Below are records to transcribe exactly, without their pictures.

Listed records: Begin

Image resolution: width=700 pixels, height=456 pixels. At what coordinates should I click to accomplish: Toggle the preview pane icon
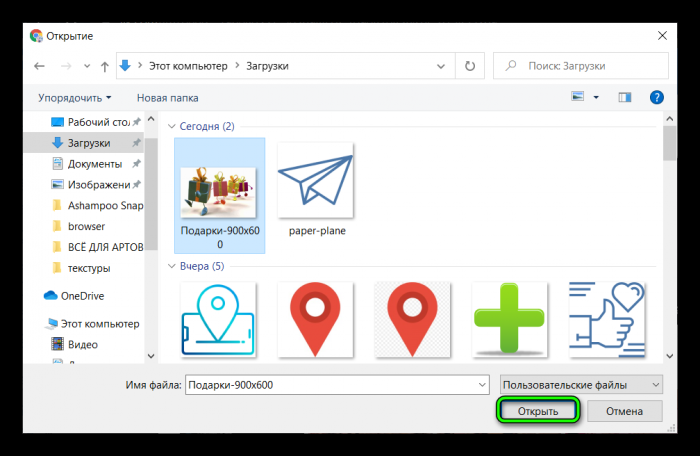pyautogui.click(x=625, y=97)
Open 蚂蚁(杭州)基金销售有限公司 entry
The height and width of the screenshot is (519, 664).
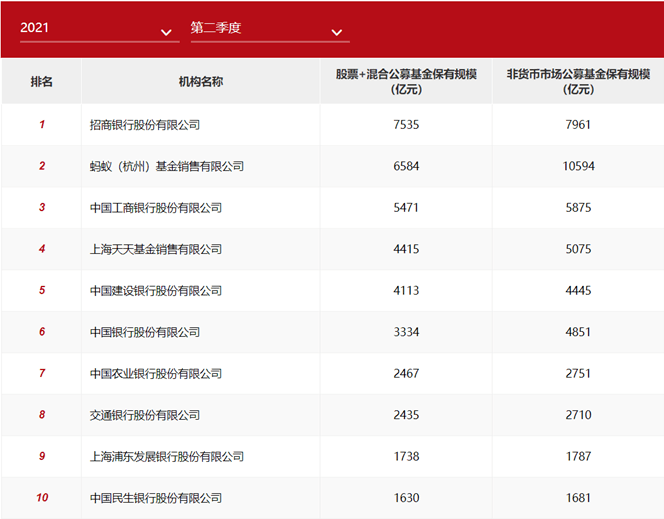coord(167,166)
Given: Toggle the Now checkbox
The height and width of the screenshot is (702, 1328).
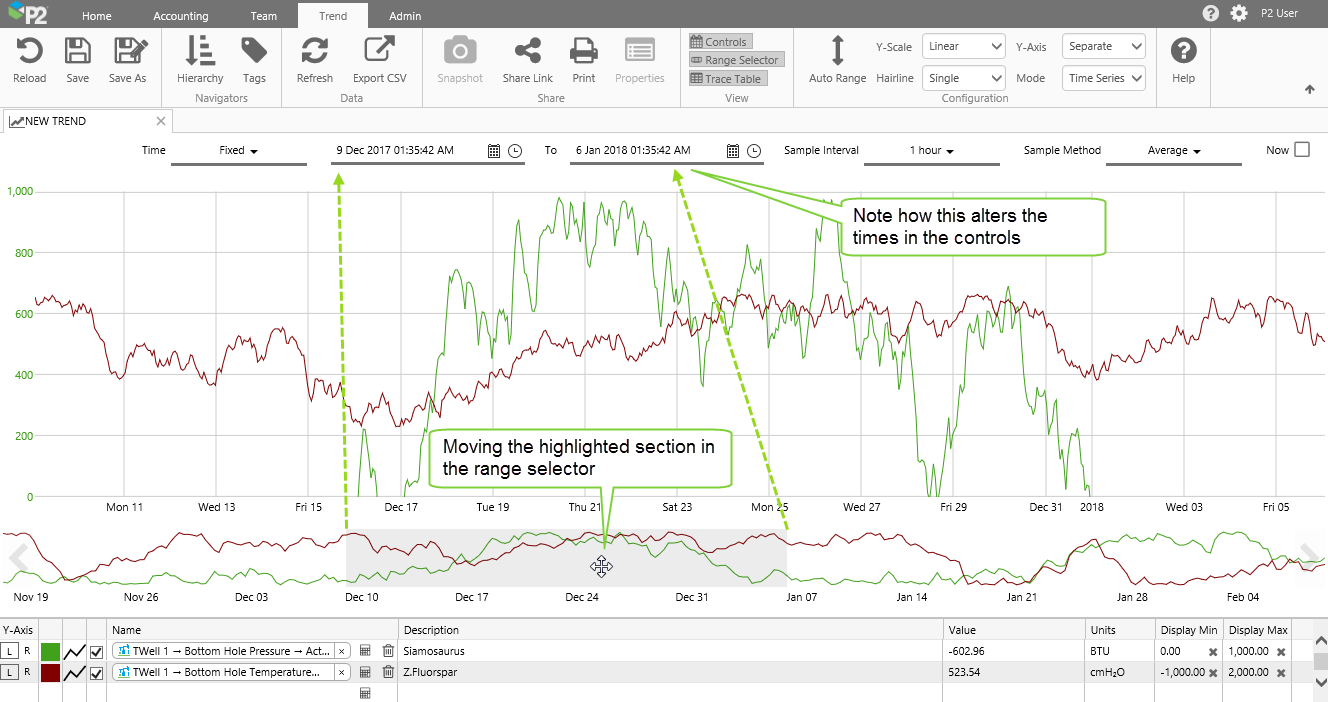Looking at the screenshot, I should (x=1301, y=150).
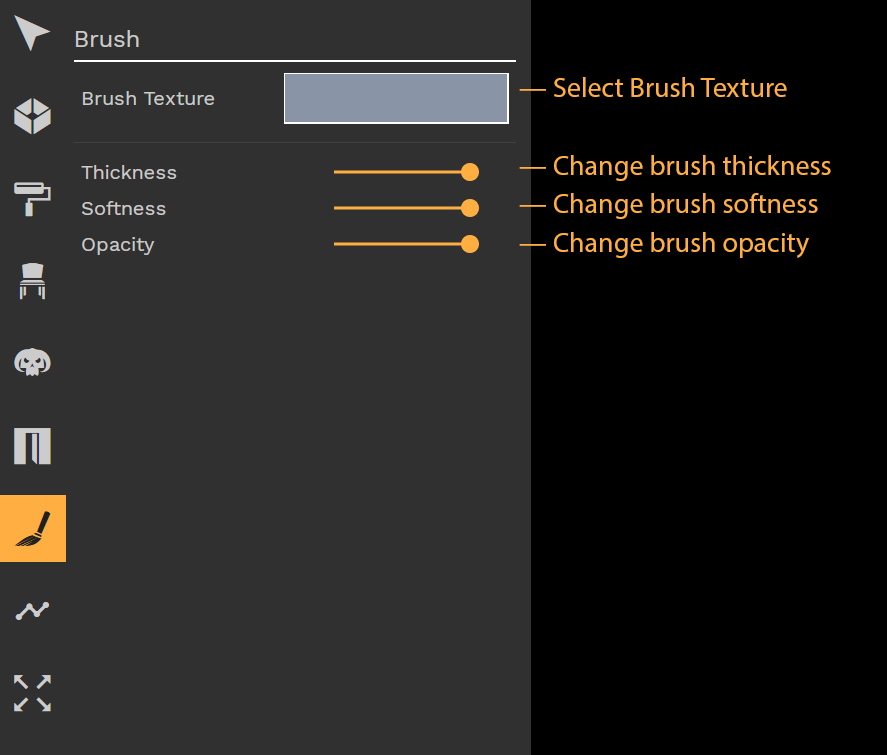
Task: Click the Opacity slider handle
Action: [x=470, y=244]

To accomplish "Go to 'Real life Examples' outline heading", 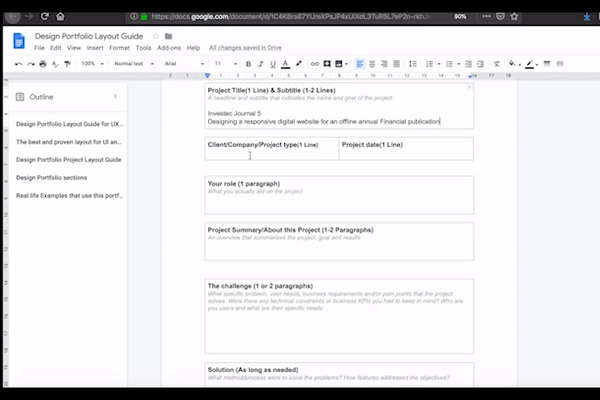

Listed records: End

#### Response for this exercise:
Image resolution: width=700 pixels, height=456 pixels. At what coordinates should I click to accomplish: Toggle the preview pane icon
pyautogui.click(x=625, y=97)
Open 蚂蚁(杭州)基金销售有限公司 entry
The height and width of the screenshot is (519, 664).
coord(167,166)
Given: Toggle the Now checkbox
The height and width of the screenshot is (702, 1328).
Looking at the screenshot, I should (x=1301, y=150).
Task: Click the Opacity slider handle
Action: [x=470, y=244]

To accomplish "Go to 'Real life Examples' outline heading", 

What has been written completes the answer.